When we were first looking at the region, we were thinking that what we wanted to do was make a kind of ‘Heimatfilm’. We were interested in this genre, which also has this kind of idealised, romanticised version of rural life. In many ways, the post-war period was also a negation of the war and the unseemly past and atrocities. When we were doing early research, I remember that Claus Philipp, who developed this project with us, showed us archival 8mm and 16mm films from the region, which of course encompassed some of the war period. You could see the swastikas flying near Mariazell, and soldiers marching. It is very strange to see this same beautiful landscape, smiling people – and these Nazi symbols. And you realise, when you are watching the films, some of which are in colour, that it is not so long ago! It is not ancient history.
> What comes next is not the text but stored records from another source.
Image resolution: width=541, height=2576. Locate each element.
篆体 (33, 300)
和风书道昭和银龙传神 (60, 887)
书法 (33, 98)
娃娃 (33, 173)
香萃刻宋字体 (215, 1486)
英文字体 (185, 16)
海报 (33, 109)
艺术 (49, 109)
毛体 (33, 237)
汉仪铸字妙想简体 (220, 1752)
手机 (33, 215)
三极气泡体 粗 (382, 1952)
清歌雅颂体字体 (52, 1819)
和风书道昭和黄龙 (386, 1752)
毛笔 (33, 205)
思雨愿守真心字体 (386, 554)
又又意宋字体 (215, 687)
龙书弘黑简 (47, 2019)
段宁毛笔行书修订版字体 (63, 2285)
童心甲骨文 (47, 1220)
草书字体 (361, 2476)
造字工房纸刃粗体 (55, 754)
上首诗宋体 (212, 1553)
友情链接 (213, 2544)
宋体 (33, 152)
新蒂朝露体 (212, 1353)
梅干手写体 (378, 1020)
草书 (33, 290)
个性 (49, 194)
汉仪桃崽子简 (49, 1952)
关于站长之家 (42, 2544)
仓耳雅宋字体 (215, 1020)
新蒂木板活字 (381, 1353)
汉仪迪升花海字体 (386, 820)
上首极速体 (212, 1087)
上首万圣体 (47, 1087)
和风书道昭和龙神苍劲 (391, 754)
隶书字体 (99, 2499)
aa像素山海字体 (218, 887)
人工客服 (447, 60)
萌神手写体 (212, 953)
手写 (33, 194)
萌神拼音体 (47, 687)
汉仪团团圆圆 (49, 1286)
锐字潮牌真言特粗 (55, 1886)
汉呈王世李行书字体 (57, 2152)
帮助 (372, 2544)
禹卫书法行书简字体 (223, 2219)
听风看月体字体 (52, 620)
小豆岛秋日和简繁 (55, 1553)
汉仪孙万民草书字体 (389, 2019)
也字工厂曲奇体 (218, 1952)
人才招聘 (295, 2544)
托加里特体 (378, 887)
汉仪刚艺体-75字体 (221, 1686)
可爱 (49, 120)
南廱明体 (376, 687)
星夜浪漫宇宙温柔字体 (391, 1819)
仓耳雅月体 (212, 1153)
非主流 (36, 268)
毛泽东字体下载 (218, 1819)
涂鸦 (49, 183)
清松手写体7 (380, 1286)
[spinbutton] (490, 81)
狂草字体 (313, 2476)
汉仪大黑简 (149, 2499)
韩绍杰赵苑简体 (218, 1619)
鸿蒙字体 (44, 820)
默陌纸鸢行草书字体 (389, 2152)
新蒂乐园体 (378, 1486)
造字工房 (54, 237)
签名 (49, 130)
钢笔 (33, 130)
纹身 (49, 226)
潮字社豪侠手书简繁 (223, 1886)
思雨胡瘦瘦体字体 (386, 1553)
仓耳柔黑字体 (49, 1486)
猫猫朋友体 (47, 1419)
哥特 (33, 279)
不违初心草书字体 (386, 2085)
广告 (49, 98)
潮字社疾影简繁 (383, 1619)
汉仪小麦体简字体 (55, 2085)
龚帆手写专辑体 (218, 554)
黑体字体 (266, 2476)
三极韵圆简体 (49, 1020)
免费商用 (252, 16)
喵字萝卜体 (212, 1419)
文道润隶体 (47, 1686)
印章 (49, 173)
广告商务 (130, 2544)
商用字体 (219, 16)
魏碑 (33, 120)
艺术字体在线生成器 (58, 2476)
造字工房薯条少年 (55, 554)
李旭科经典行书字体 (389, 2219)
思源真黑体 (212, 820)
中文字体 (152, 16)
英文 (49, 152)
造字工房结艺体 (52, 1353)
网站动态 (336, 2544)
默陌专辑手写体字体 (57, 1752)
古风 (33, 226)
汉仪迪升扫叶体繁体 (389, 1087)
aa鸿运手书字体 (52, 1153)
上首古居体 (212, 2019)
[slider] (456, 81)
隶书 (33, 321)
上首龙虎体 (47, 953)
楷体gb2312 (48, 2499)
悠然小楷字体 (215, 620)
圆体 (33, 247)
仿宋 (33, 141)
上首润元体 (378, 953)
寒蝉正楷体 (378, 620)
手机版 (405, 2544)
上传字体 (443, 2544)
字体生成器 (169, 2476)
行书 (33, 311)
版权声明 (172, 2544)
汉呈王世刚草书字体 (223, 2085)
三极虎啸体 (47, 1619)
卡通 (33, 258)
But you still had to write dialogues. How difficult was that, given that there are no dialogues in the novel?
It was not that difficult. The challenging thing was that, since we were shooting Super 8 film on old cameras, we did not shoot any reference audio. The film is all silent, so we had actors speaking lines in German – and no way to know what was being said! When you get the footage back, you know what you shot, but it is all silent and I have to say that in the edit, when I was working with all this silent material, reading lips in German, that was one of the most challenging aspects for me – to put the correct footage with the correct text. As we worked, we tried our best to document exactly which scenes we were shooting, but sometimes we only had a short time, as we were shooting with two cameras, using cartridges of film that only last three minutes before they need reloading. There was not much time to precisely mark which pages of text we just shot, so in the end it was a lot of lip reading …
The film opens and closes with the noises and images of an analogue film projection. You take the viewers into a film within a film. What were your thoughts behind this narrative framework?
In our version of ‘Die Kinder der Toten’, film is a kind of character as well as the medium through which the dead come back to life. This is not the case in Jelinek’s novel, but it is in our version. So, film is a medium of transmission – not only of story, but of spirit. It is a direct link to the ghost world, to the past. And the projector at the beginning is a way of foregrounding that idea, and of foreground film as not just media, but as a medium. Even if you look at the word for film screening in French, ‘séance’, it is exactly the same word used for conjuring up the dead, which is what it must have seemed like to people when they first beheld moving images made of light. It is magic.